In the earlier days of the COVID-19 pandemic, reports from China suggested that chest CTs were an effective method of diagnosing the disease. Now, however, physicians are rethinking that idea, according to a report in Managed Healthcare Executive.

Several studies conducted early in the pandemic in China compared noncontrast chest CT scans to real-time polymerase chain reaction (RT-PCR) swab testing for diagnosing COVID-19. Published online in mid-February in Radiology, a study by Yicheng Fang, of Affiliated Taizhou Hospital of Wenzhou Medical University, and colleagues found chest CT 98% sensitive for COVID-19 compared with 71% for RT-PCR. The authors suggested using CT chest screening, especially if RT-PCR testing was negative. 

But as COVID-19 spread beyond China, RT-PCR testing improved, and researchers had more time to compare those initial studies with practices in other countries.
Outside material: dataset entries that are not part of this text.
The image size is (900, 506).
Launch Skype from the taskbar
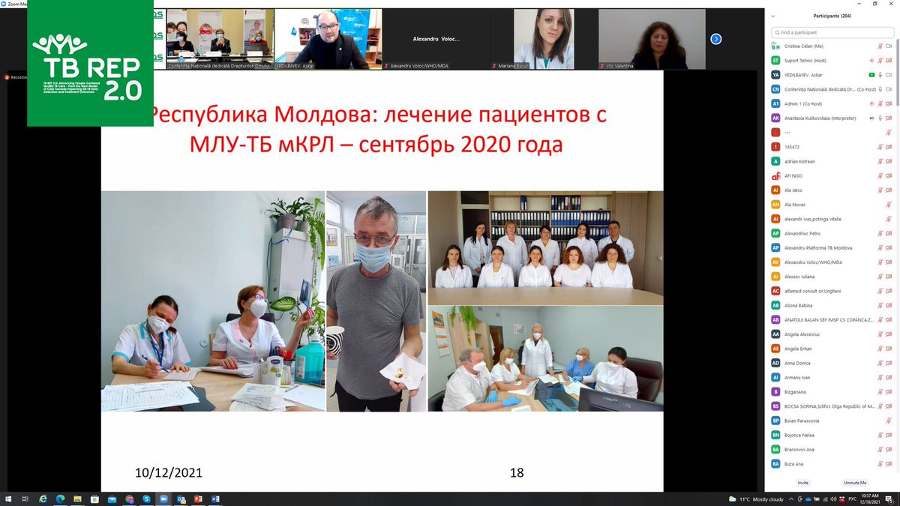tap(147, 498)
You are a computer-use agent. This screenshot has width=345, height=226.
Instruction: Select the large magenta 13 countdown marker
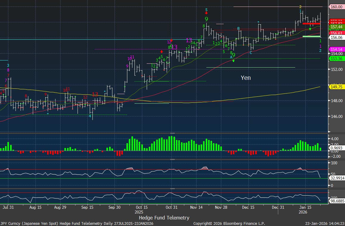[x=189, y=40]
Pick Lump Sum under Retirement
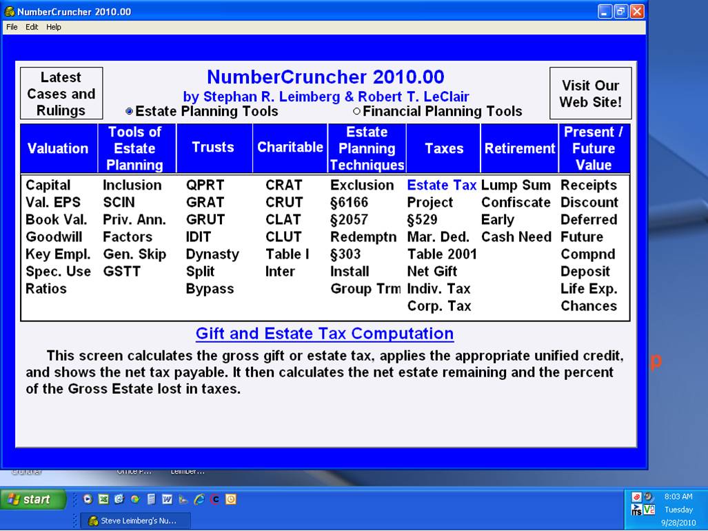 click(x=516, y=186)
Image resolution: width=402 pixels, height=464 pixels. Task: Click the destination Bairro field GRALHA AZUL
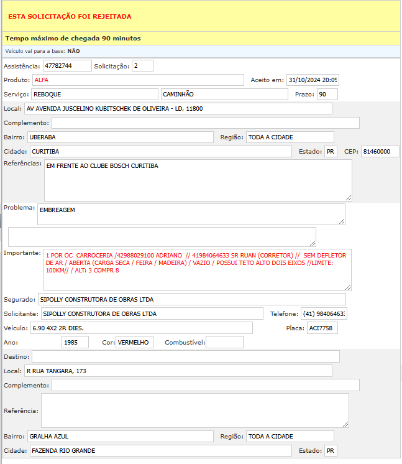[119, 437]
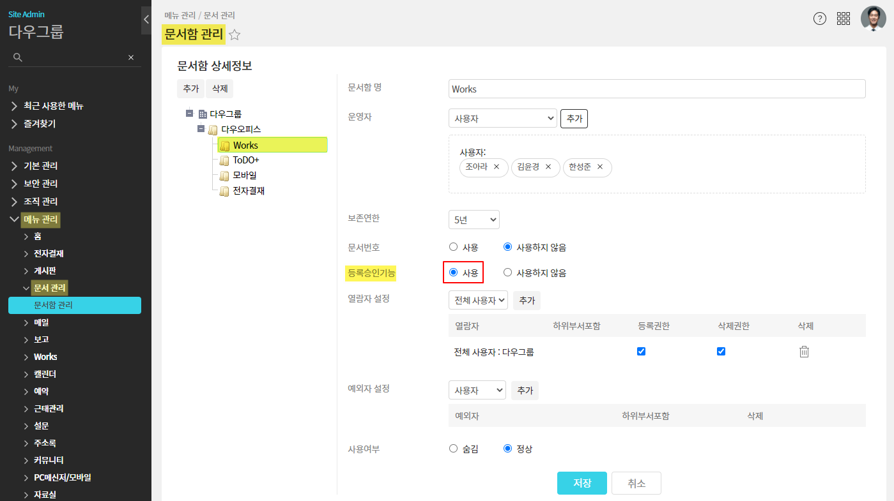Open the 보존연한 5년 dropdown
The image size is (894, 501).
[x=474, y=220]

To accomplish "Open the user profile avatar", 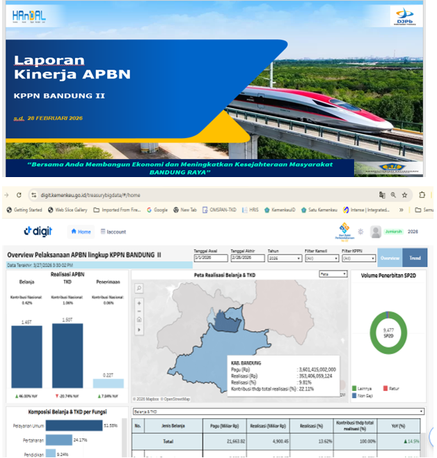I will (376, 231).
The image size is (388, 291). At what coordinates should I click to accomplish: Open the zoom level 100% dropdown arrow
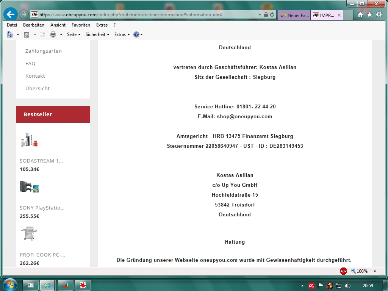pyautogui.click(x=375, y=271)
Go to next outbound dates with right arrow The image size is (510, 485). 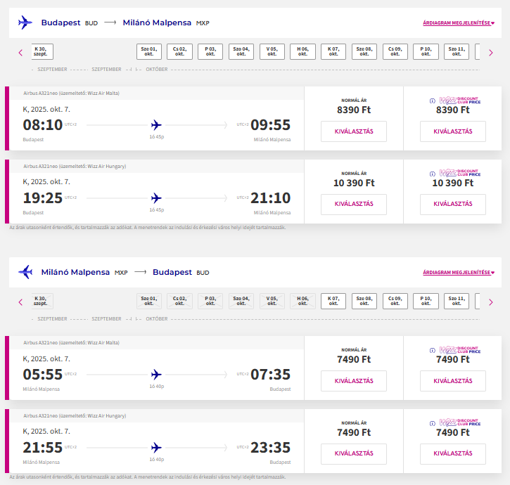490,52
The availability of RT-PCR is still an issue in the U.S., but recommendations for using CT scans to diagnose COVID-19 haven’t been adopted by major medical organizations and societies.  

The American College of Radiology  noted in a March 11 statement that CT scans should not be used to screen for COVID-19 or as a first-line test to diagnose the disease and that they should be used “sparingly and reserved for hospitalized, symptomatic patients with specific clinical indications for CT.” The Society of Thoracic Radiology and American Society of Emergency Radiology also do not recommend routine CT screening for COVID-19. Their joint statement said chest CT scans can be restricted to patients who test positive for COVID-19 and are suspected of having complications involving the lungs.